**Work to be completed**
Print out the entries exactly, and include each one.

**Input for this task**
####################
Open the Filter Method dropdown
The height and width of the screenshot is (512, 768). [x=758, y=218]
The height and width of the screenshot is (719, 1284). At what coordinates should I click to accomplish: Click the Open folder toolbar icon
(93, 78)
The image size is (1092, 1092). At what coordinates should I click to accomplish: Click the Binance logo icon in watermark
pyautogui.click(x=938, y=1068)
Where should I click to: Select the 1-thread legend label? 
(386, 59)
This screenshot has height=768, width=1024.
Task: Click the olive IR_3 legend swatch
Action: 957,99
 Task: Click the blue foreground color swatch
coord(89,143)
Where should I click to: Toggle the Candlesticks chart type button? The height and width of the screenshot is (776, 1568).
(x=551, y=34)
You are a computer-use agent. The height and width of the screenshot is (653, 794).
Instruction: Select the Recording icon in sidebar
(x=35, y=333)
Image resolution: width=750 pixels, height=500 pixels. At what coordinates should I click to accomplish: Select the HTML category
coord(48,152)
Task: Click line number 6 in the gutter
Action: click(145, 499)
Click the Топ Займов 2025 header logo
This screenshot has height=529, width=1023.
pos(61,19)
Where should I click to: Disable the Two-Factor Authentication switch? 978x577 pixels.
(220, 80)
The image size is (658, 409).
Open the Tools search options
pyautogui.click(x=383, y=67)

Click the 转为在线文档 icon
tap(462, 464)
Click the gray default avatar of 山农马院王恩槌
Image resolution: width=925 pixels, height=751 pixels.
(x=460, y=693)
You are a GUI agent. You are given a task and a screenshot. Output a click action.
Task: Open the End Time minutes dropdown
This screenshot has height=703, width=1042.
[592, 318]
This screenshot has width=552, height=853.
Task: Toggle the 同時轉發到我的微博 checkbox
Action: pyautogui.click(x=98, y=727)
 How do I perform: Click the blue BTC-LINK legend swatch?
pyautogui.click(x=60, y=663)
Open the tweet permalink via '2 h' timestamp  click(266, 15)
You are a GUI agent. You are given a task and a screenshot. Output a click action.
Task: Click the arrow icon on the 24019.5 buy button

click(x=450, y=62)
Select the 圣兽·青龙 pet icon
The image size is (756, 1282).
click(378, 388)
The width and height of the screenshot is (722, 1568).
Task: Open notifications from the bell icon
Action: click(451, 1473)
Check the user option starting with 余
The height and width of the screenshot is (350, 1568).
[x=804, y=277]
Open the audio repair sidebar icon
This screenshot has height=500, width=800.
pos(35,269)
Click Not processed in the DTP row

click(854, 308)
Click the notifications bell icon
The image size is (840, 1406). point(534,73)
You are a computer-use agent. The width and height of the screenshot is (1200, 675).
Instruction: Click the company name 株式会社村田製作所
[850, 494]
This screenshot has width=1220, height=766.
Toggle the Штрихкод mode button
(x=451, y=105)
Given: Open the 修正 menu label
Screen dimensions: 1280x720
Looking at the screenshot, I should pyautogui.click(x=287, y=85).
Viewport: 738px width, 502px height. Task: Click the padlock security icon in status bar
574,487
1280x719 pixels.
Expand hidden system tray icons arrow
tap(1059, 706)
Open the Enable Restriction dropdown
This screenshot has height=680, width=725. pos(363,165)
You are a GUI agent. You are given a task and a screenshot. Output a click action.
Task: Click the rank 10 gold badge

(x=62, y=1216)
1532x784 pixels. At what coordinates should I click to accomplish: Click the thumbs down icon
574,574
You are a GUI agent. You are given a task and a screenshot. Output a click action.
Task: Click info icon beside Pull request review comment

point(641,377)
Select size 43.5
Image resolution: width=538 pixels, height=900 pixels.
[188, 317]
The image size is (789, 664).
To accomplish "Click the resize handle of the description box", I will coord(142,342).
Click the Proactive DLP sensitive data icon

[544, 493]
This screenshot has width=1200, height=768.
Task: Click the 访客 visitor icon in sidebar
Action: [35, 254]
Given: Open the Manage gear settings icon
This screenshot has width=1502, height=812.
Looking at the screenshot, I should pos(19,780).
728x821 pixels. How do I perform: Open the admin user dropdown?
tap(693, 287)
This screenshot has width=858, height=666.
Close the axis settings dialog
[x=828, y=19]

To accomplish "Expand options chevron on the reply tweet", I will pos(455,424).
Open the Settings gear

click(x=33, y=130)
####################
**The completed task**
Open the Filter Method dropdown
The height and width of the screenshot is (512, 768). [x=758, y=218]
The height and width of the screenshot is (719, 1284). At what coordinates should I click to accomplish: Click the Open folder toolbar icon
(93, 78)
The image size is (1092, 1092). At what coordinates should I click to accomplish: Click the Binance logo icon in watermark
pyautogui.click(x=938, y=1068)
Where should I click to: Select the 1-thread legend label? 
(386, 59)
This screenshot has height=768, width=1024.
Task: Click the olive IR_3 legend swatch
Action: 957,99
 Task: Click the blue foreground color swatch
coord(89,143)
Where should I click to: Toggle the Candlesticks chart type button? The height and width of the screenshot is (776, 1568).
(x=551, y=34)
You are a computer-use agent. The height and width of the screenshot is (653, 794).
Instruction: Select the Recording icon in sidebar
(x=35, y=333)
Image resolution: width=750 pixels, height=500 pixels. At what coordinates should I click to accomplish: Select the HTML category
coord(48,152)
Task: Click line number 6 in the gutter
Action: click(145, 499)
Click the Топ Займов 2025 header logo
This screenshot has height=529, width=1023.
pos(61,19)
Where should I click to: Disable the Two-Factor Authentication switch? 978x577 pixels.
(220, 80)
The image size is (658, 409).
Open the Tools search options
pyautogui.click(x=383, y=67)

Click the 转为在线文档 icon
tap(462, 464)
Click the gray default avatar of 山农马院王恩槌
Image resolution: width=925 pixels, height=751 pixels.
(x=460, y=693)
You are a GUI agent. You are given a task and a screenshot. Output a click action.
Task: Open the End Time minutes dropdown
This screenshot has height=703, width=1042.
[592, 318]
This screenshot has width=552, height=853.
Task: Toggle the 同時轉發到我的微博 checkbox
Action: pyautogui.click(x=98, y=727)
 How do I perform: Click the blue BTC-LINK legend swatch?
pyautogui.click(x=60, y=663)
Open the tweet permalink via '2 h' timestamp  click(266, 15)
You are a GUI agent. You are given a task and a screenshot. Output a click action.
Task: Click the arrow icon on the 24019.5 buy button

click(x=450, y=62)
Select the 圣兽·青龙 pet icon
The image size is (756, 1282).
click(378, 388)
The width and height of the screenshot is (722, 1568).
Task: Open notifications from the bell icon
Action: click(451, 1473)
Check the user option starting with 余
The height and width of the screenshot is (350, 1568).
[x=804, y=277]
Open the audio repair sidebar icon
This screenshot has height=500, width=800.
pos(35,269)
Click Not processed in the DTP row

click(854, 308)
Click the notifications bell icon
The image size is (840, 1406). point(534,73)
You are a computer-use agent. The width and height of the screenshot is (1200, 675).
Instruction: Click the company name 株式会社村田製作所
[850, 494]
This screenshot has width=1220, height=766.
Toggle the Штрихкод mode button
(x=451, y=105)
Given: Open the 修正 menu label
Screen dimensions: 1280x720
Looking at the screenshot, I should pyautogui.click(x=287, y=85).
Viewport: 738px width, 502px height. Task: Click the padlock security icon in status bar
574,487
1280x719 pixels.
Expand hidden system tray icons arrow
tap(1059, 706)
Open the Enable Restriction dropdown
This screenshot has height=680, width=725. pos(363,165)
You are a GUI agent. You are given a task and a screenshot. Output a click action.
Task: Click the rank 10 gold badge

(x=62, y=1216)
1532x784 pixels. At what coordinates should I click to accomplish: Click the thumbs down icon
574,574
You are a GUI agent. You are given a task and a screenshot. Output a click action.
Task: Click info icon beside Pull request review comment

point(641,377)
Select size 43.5
Image resolution: width=538 pixels, height=900 pixels.
[188, 317]
The image size is (789, 664).
To accomplish "Click the resize handle of the description box", I will coord(142,342).
Click the Proactive DLP sensitive data icon

[544, 493]
This screenshot has width=1200, height=768.
Task: Click the 访客 visitor icon in sidebar
Action: [35, 254]
Given: Open the Manage gear settings icon
This screenshot has width=1502, height=812.
Looking at the screenshot, I should pos(19,780).
728x821 pixels. How do I perform: Open the admin user dropdown?
tap(693, 287)
This screenshot has width=858, height=666.
Close the axis settings dialog
[x=828, y=19]

To accomplish "Expand options chevron on the reply tweet", I will pos(455,424).
Open the Settings gear

click(x=33, y=130)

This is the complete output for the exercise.